The words “with stringed instruments” could indicate that only strings (and no wind and percussion instruments) were to accompany the singing. The Septuagint, however, does not include this point but has the words en hymnois (“among hymns”).
Psalm 67 is specifically called a song. The composition expresses thoughts contained in the priestly benediction set forth in Numbers 6:24-26, “May YHWH bless you and safeguard you. May YHWH let his face shine upon you and show you favor. May YHWH lift up his face upon you and give you peace.”
For God to be gracious, manifest his favor, or be compassionate and bless his people would be an expression of his loving attention and care. To make his face “shine” upon them would signify that he looked upon them with approval as if his face had been turned toward them in its full radiance.
Such favorable attention would result in God’s way or his just and loving manner of dealing with his people becoming known in the earth or among the inhabitants of the land areas beyond the borders of Israel. Among “all nations,” people would come to recognize God’s “salvation,” the deliverance he had effected for his people.
In view of what people of the nations had witnessed, the psalmist expressed the desire that they appreciatively acknowledge God or praise him. These words of verse 3(4) the psalmist then repeated in verse 5(6).
The people of the nations had good reason to raise a joyous shout, for God judges uprightly, adhering to the highest standard of justice, and provides guidance for them. Even though he is in heaven and they are on earth, they can benefit from his leading if they are willing to turn to him.
With God’s blessing upon it, the earth or land “yields its increase” or produces abundantly.
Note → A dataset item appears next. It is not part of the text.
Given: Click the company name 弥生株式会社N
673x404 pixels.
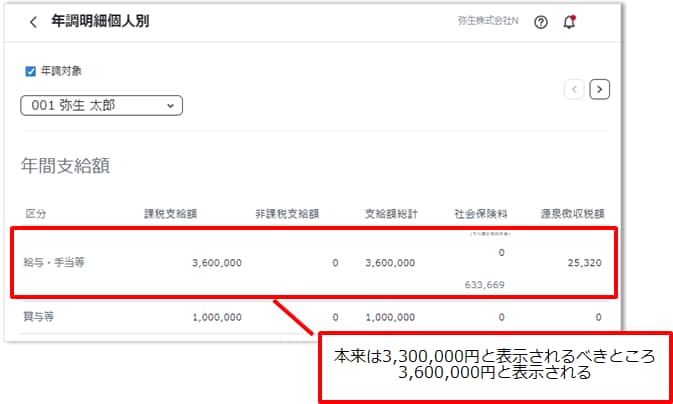Looking at the screenshot, I should (488, 22).
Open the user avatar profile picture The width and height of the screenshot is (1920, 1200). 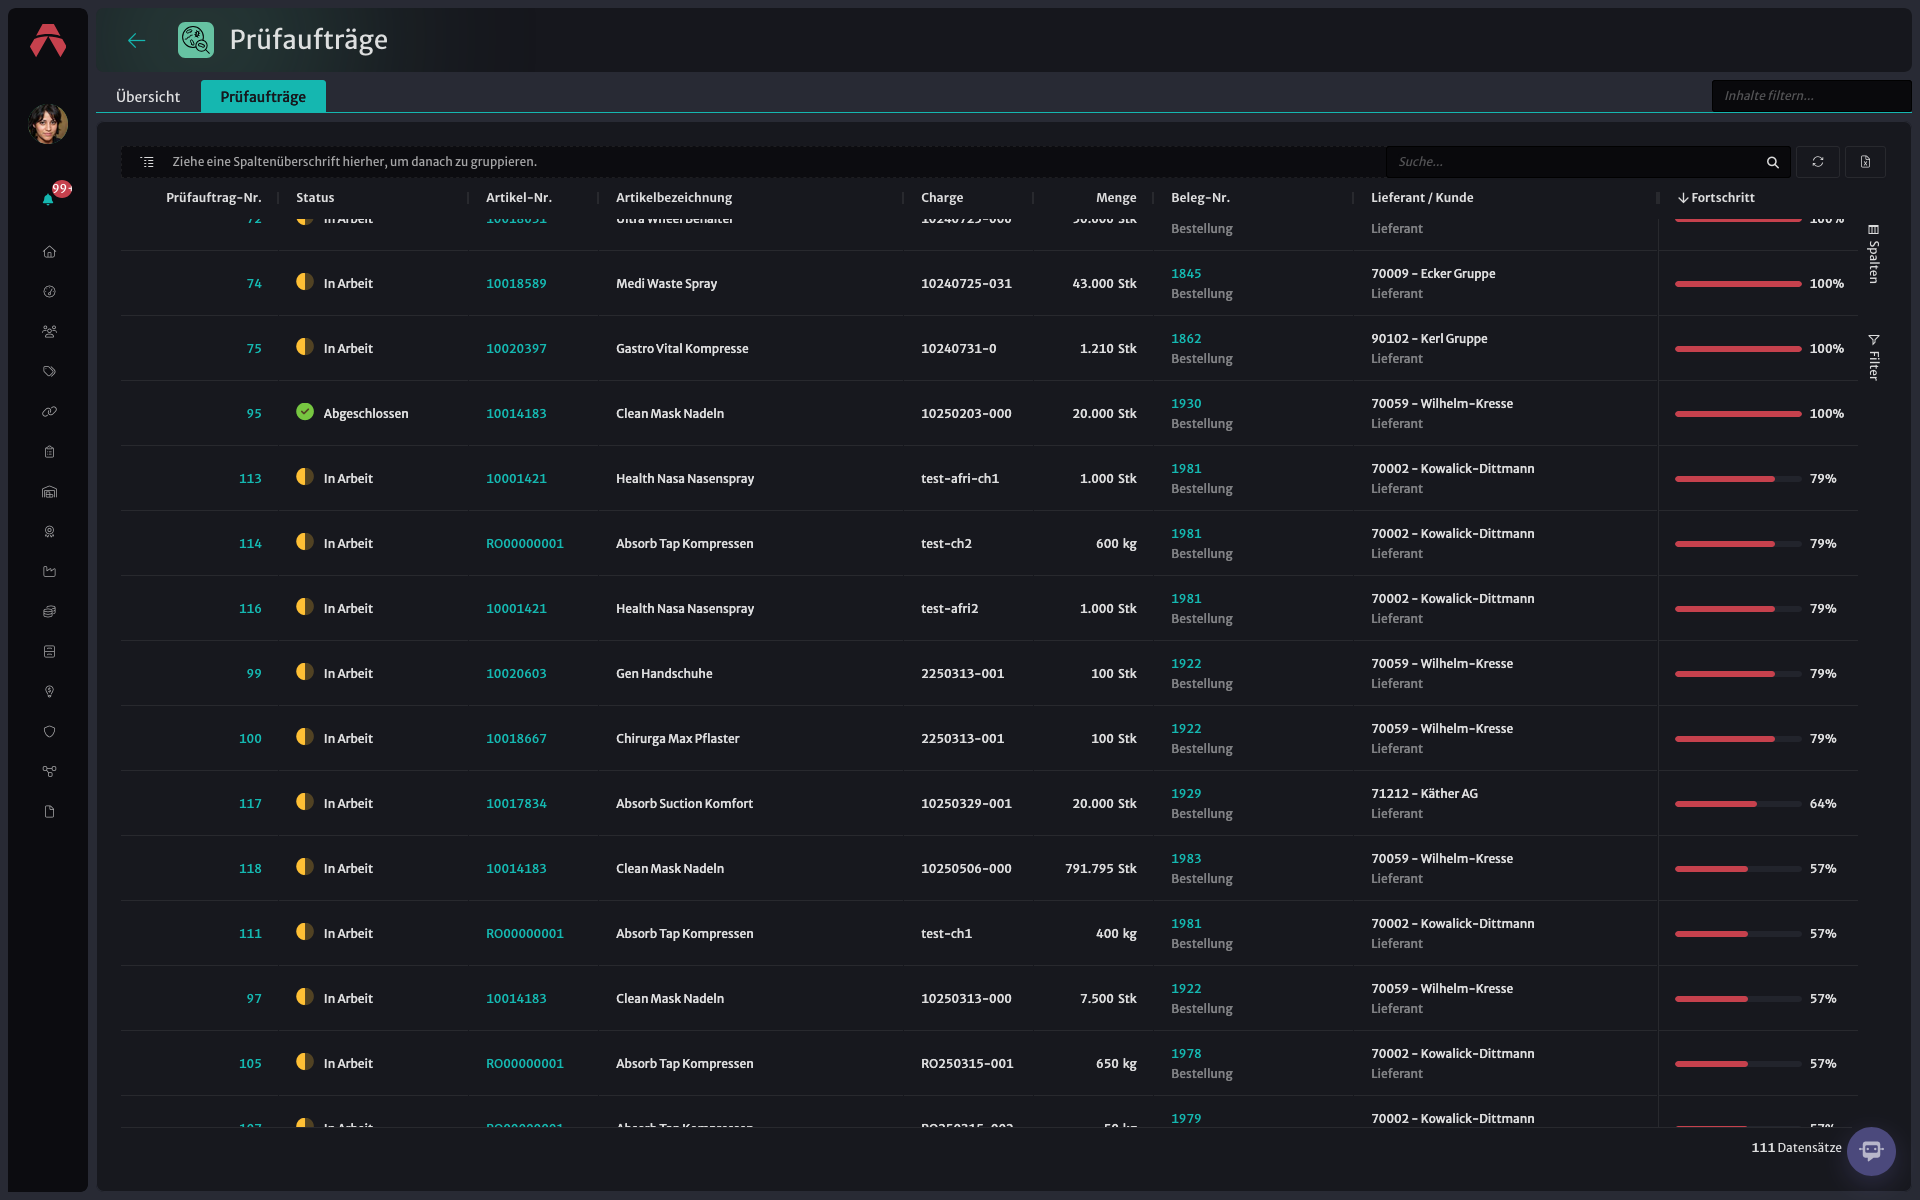48,124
When appreciatively acknowledging God’s blessing, the psalmist referred to him as “our God,” indicative of a personal relationship. “All the ends of the earth” designates people far beyond the borders of Israel. For these non-Israelites to fear God would mean that they would manifest a wholesome regard for the Most High on account recognizing his wondrous activity.
Note: Verses 1(2) and 4(5) conclude with the expression “selah,” the meaning of which is uncertain. The Septuagint rendering is diápsalma, thought to mean “pause” or “musical interlude.”